Exercises to complete:
[a] Answer these questions from the article on strongly typed DataTables:
(i) What do DataTables not support, despite their similarity to datasets?
(ii) Which two design patterns does the Data Abstract solution combine variations of?
(iii) When you add an event handler such as BeforePost, to what does Delphi add a method?
[b] Write the next part of the article on strongly typed DataTables, picking up after its final sentence.

Page text:
⁂

Strongly Typed DataTables and Business Helper Classes
This article explains how to encapsulate business rules in reusable and dynamic classes and how to use strongly-typed fields without losing the flexibility of DataTables. It also shows how similar concepts are applicable to server side development and Business Processors.
DataTables, RAD and Design Issues using Event Handlers
DataTables are conceptually very similar to datasets and extend them by adding dynamic method binding functionality, regular expression support, object oriented deltas and many other features. You will use DataTables mostly client-side, to display and edit data via standard data-aware controls, the same way you would when using an in-memory dataset like standard TClientDataset or Developer Express's TdxMemData.
Despite the similarities, DataTables don't support persistent fields. The reason behind this choice has a lot to do with the quality of the code of applications using a purely RAD (event-driven) approach, and the difficulty of isolating business oriented code into reusable units.
When you add an event handler for events such as BeforePost or AfterInsert, Delphi adds a method to the TDataset's Owner. The Owner can be a form or, more commonly, a data module. Now, imagine having 10 or more TDatasets that require separate BeforePost and AfterInsert handlers. Your data module will quickly become a messy collection of methods that are not usable and will not provide elegant encapsulation.
Systems built by using only this technique usually become a maintenance-nightmare after a few months of development and RAD can quickly become the acronym of Rapid Application Disaster.
Data Abstract provides an elegant solution to address the issue by allowing you to treat DataTables as if they were pure objects such as those you'd create in non-data-aware applications.
The Data Abstract solution
Data Abstract solves the problems listed above (and others) through the use of strongly-typed datatables, strongly-typed business processors and business helper classes. In a way, this is similar to what ADO.NET allows you to do with strongly-typed datasets, but we have extended the concept a lot as you will see at the end of the article.
Tip: The solution combines variations of the Builder and Strategy design patterns.
The Builder pattern allows a client object to construct an object by only specifying its type and content. The client is shielded from the details of the object's construction.
The Strategy pattern consists of decoupling an algorithm from its host and encapsulating it into a separate class. This basically allows you to switch the algorithm that you are using at any time.
You can read more about these two patterns and others that are implemented in our products in "Design Patterns", Addison-Wesley (Gamma, Helm, Johnson, Vlissides) and "Patterns of Enterprise Application Architecture", Addison-Wesley (Fowler).
Strongly typed data tables are returned by type casting a normal datatable to specific business interfaces so that you can access their fields as properties, or call the additional methods you might need to add. We will see how to generate those interfaces later.

⁂

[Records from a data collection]
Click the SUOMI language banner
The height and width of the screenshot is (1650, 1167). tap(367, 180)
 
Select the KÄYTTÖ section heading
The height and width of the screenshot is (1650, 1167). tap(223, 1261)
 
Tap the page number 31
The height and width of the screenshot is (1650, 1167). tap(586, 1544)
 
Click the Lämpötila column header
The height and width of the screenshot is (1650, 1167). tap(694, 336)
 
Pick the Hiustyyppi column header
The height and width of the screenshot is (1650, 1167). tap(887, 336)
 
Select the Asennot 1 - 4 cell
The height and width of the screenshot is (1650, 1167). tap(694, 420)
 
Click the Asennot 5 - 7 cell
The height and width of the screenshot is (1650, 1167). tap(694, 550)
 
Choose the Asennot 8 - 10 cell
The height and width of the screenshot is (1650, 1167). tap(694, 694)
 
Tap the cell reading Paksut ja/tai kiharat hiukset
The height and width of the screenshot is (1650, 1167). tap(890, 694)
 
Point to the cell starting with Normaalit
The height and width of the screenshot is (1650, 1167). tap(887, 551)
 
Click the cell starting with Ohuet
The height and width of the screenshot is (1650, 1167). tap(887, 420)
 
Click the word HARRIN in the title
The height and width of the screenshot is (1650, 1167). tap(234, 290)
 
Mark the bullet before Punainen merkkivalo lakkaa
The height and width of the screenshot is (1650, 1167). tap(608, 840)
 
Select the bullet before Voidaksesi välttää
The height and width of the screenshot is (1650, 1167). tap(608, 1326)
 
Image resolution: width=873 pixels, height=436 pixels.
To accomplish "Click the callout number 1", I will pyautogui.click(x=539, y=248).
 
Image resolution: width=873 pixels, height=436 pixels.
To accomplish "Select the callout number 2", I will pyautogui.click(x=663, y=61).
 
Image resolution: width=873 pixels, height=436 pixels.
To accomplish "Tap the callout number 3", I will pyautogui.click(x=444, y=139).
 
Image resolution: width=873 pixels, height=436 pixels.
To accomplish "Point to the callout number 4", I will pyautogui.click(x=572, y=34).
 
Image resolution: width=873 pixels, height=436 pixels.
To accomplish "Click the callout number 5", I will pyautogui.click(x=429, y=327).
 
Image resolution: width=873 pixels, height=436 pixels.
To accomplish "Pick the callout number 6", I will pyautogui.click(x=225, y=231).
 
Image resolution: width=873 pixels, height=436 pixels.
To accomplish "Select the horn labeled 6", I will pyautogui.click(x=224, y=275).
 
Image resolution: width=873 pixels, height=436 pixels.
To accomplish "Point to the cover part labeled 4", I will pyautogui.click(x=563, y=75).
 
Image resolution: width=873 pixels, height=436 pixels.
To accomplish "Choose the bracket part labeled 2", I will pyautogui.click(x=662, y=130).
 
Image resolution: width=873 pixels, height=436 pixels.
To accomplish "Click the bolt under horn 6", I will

⁂

Task results:
[a]
(i) Persistent fields.
(ii) The Builder and Strategy design patterns.
(iii) The TDataset's Owner.

[b]
For now, just look at the following screenshot to get an idea of the result (note the CodeInsight list). You need to understand that the ICustomers definition and code was already generated for you:
Although this is a huge step forward compared to using FieldByName or the Fields collection, you might think that the same can easily be achieved by using persistent fields. Well, not quite. You can see this by examining the definition of the TStronglyTypedClientMainForm class:
Thanks to Data Abstract's strongly typed interfaces, your data modules and forms won't be polluted by dozens of TField components anymore. The definitions of the structure of your tables is completely isolated from the owner module and is contained in specific business units.
This is a big step forward for the maintenance and the design of your system as a whole.
But can you add specific behavior to your classes (e.g. have a TCustomer.CheckBalance method) and keep that isolated from the owner's code? Of course! Take a look at the following screenshot:
Notice that the data table has been typecast to IAdvancedCustomer rather than ICustomers. That method is isolated from the StronglyTypedClientMainForm, as you would expect.
All this is made possible through the use of business helper classes. We will explain what they are and how they work later in the article. Before we do that, we need to see how you can get to the base of strongly typed classes and interfaces (e.g. ICustomers) by using our IDE wizards.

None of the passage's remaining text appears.